Selon Manuela  González-Suárez : “Les routes constituent donc une menace importante pour la vie sauvage, et les chiffres montrent que les morts qu’elles occasionnent pourraient même mener à l’extinction complète de certaines espèces.”
Le Centre Athénas, dans le Jura, alerte depuis plusieurs années sur les pertes dramatiques chez le lynx boréal, une espèce protégée dont la population peine à s’étendre, notamment à cause du trafic routier.

Des espèces menacées

Les plus souvent victimes de collisions sont les “petits animaux avec une densité de population importante, et atteignant la maturité très tôt dans leur existence”, comme le merle noir ou la pipistrelle pygmée, une petite chauve-souris. Ces espèces ne sont pas en danger d’extinction, mais leur déclin affaiblit directement les écosystèmes dont elles font partie.
Les espèces nocturnes et herbivores sont particulièrement exposées. 

Le hérisson d’Europe, quant à lui, paie aussi un lourd tribut.
Le cloisonnement des jardins et l’urbanisation l’obligent à se déplacer le long des routes, augmentant le risque de collision.

Et un signe anodin qui en dit long : nos pare-brises se salissent moins qu’avant.

Cette observation traduit la chute dramatique des populations d’insectes, pourtant essentielles à la pollinisation et à la chaîne alimentaire.

Des routes plus sûres pour la faune

Des solutions existent déjà pour limiter ces drames.
Les passages à faune, qu’ils soient souterrains (tunnels) ou aériens (ponts végétalisés), permettent aux animaux de traverser les routes en sécurité. Leur efficacité est prouvée, mais leur déploiement reste encore trop limité en France.
La signalisation adaptée : notamment les panneaux “passage d’animaux sauvages” peut aussi sauver des vies, à condition d’être visible et respectée.
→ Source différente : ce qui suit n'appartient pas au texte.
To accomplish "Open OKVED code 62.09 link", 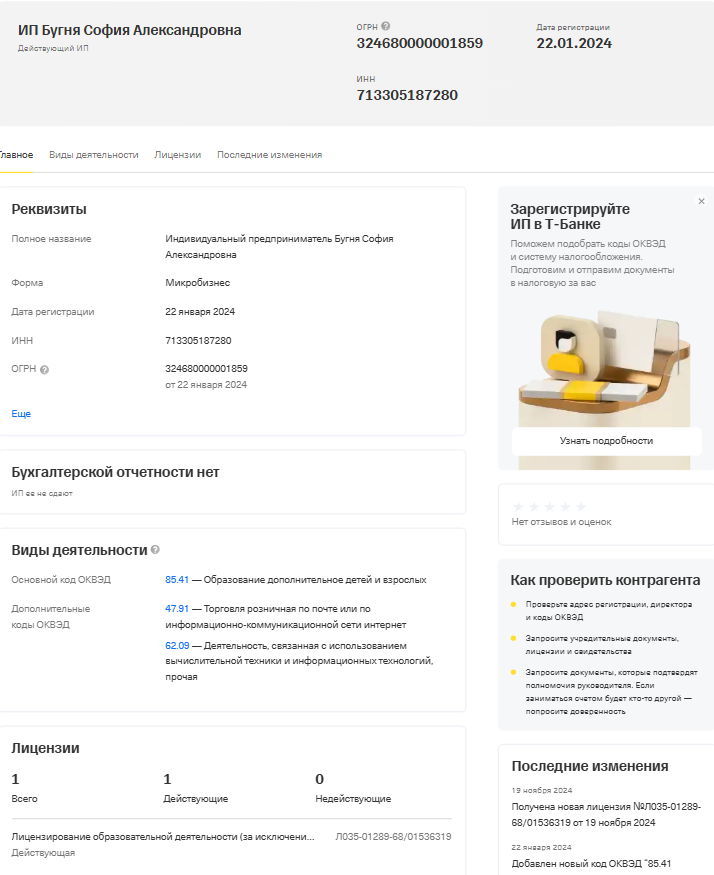I will tap(177, 646).
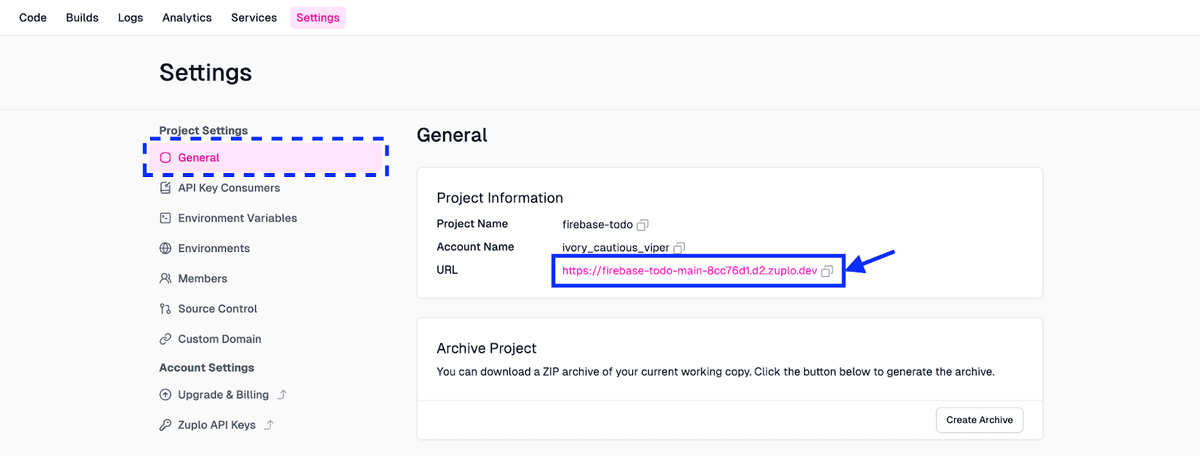This screenshot has width=1200, height=456.
Task: Go to the Analytics tab
Action: tap(187, 18)
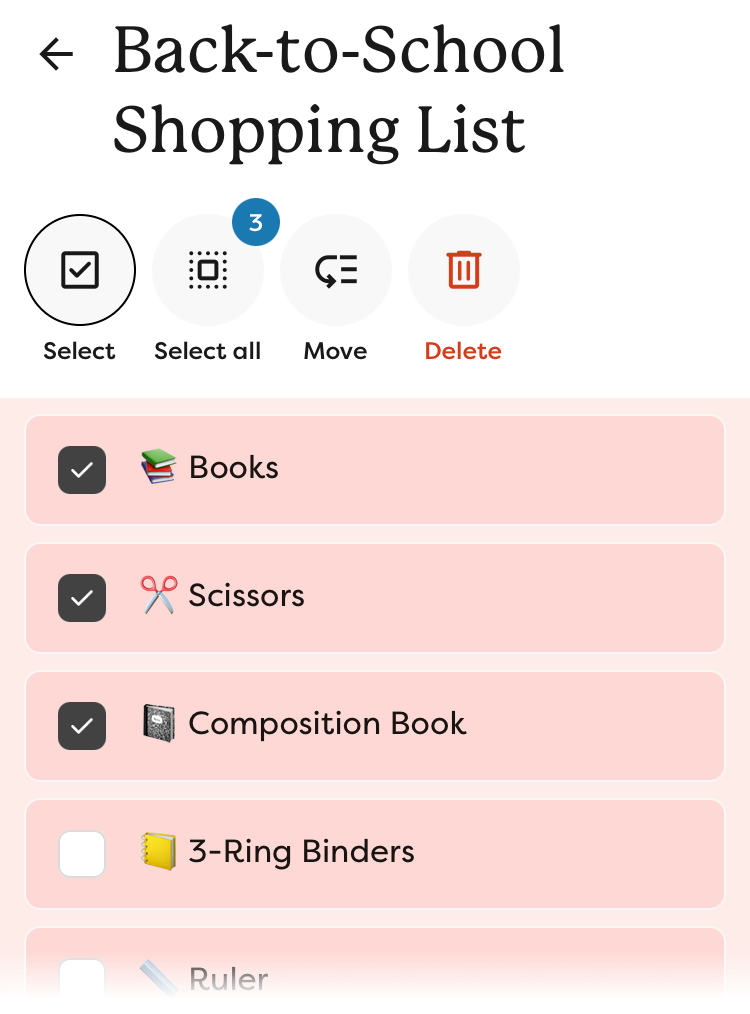Tap the Back-to-School Shopping List title
This screenshot has height=1014, width=750.
pyautogui.click(x=340, y=90)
Certaines initiatives expérimentent également l’usage de sifflets ultrasoniques fixés sur les véhicules, destinés à prévenir les animaux de l’arrivée d’une voiture.
Les résultats sont encore variables, mais ces pistes témoignent d’une prise de conscience grandissante.

Des gestes simples qui sauvent

S’il paraît difficile d’abandonner complètement la voiture, chacun peut agir à son échelle pour limiter les collisions :

  • Ralentir, surtout la nuit, au crépuscule ou en cas de pluie, brouillard ou neige.
  • Redoubler d’attention dans les zones signalées ou à proximité de milieux naturels.
  • Garder un carton plié dans le coffre pour pouvoir recueillir un animal blessé et contacter un centre de soins.
  • Si l’animal est mort, le déplacer prudemment hors de la chaussée, seulement si cela peut être fait sans danger, pour éviter un nouvel accident avec un prédateur opportuniste.

Ralentir, c’est protéger la faune, mais aussi réduire les risques pour les conducteurs.
Moins de vitesse, c’est moins d’accidents, moins de carburant consommé, et moins de CO₂ émis.
Passer de 130 à 110 km/h ne rallonge un trajet que de quelques minutes, mais sauve des vies, animales et humaines.